::: The data
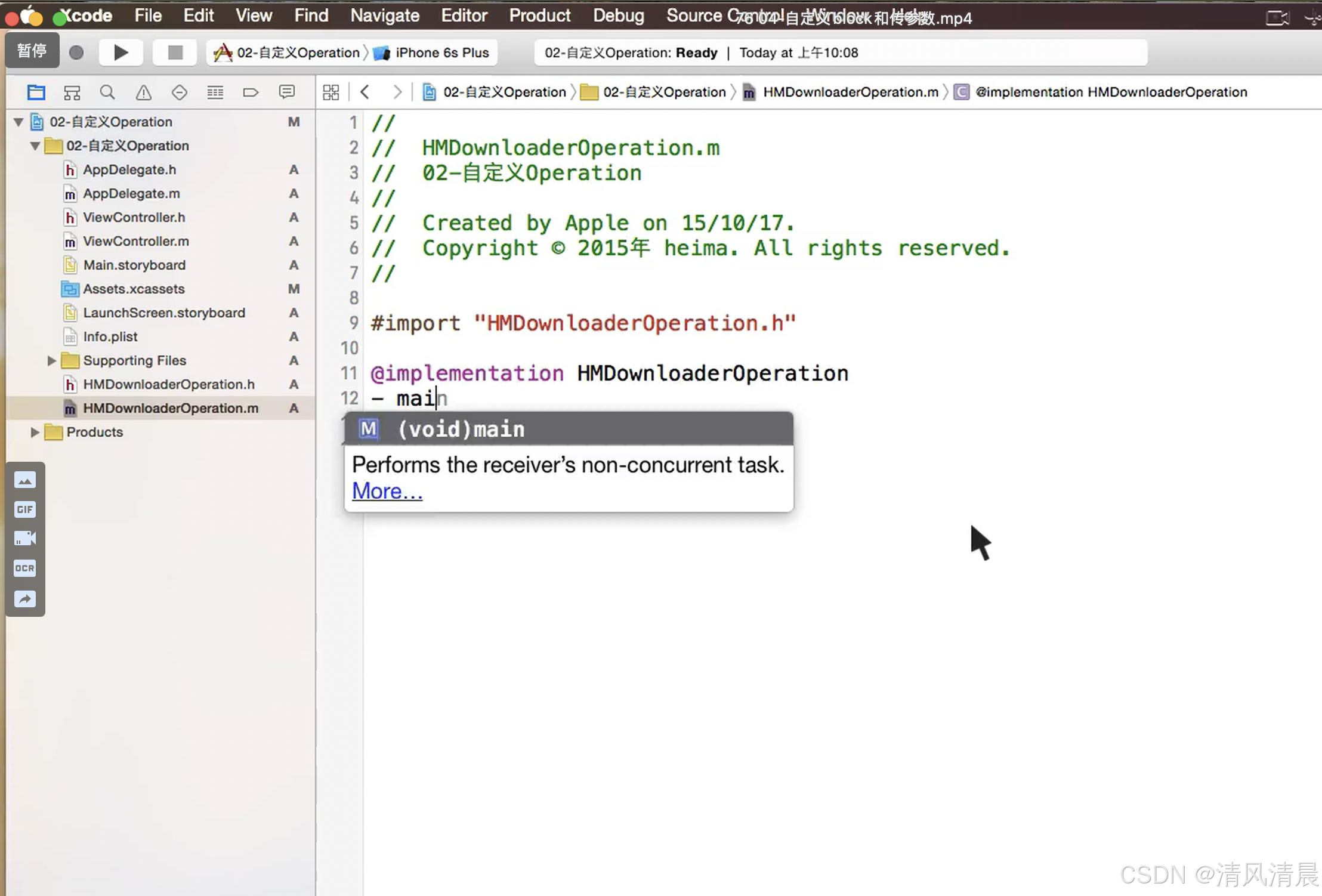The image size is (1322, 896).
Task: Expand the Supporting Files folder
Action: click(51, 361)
::::::
::: The data
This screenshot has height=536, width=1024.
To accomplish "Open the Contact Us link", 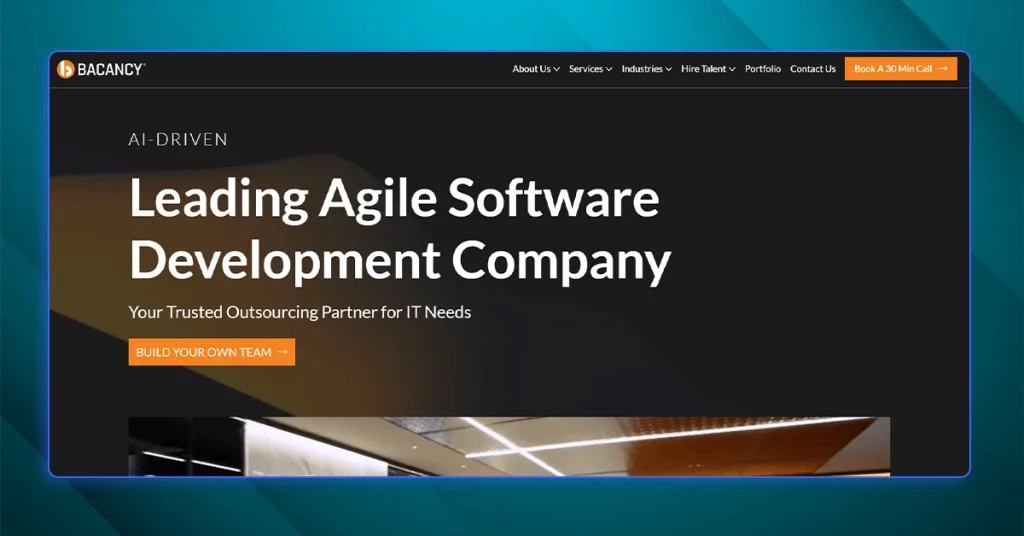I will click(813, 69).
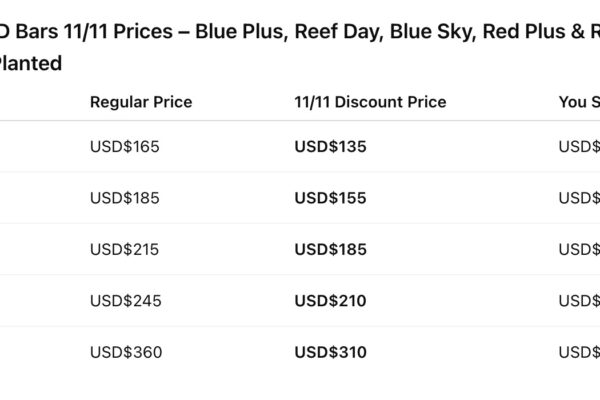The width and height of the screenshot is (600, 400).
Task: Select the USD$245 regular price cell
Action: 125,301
::::::
§ What is required
Render the data from the line containing "The image size is (1322, 896)." through the line containing "Action: click(51, 361)", both included, as a JSON list of strings with one string per line, skipping blank lines and leaving out the pictures.

§ Expected answer
[
  "The image size is (1322, 896).",
  "Task: Expand the Supporting Files folder",
  "Action: click(51, 361)"
]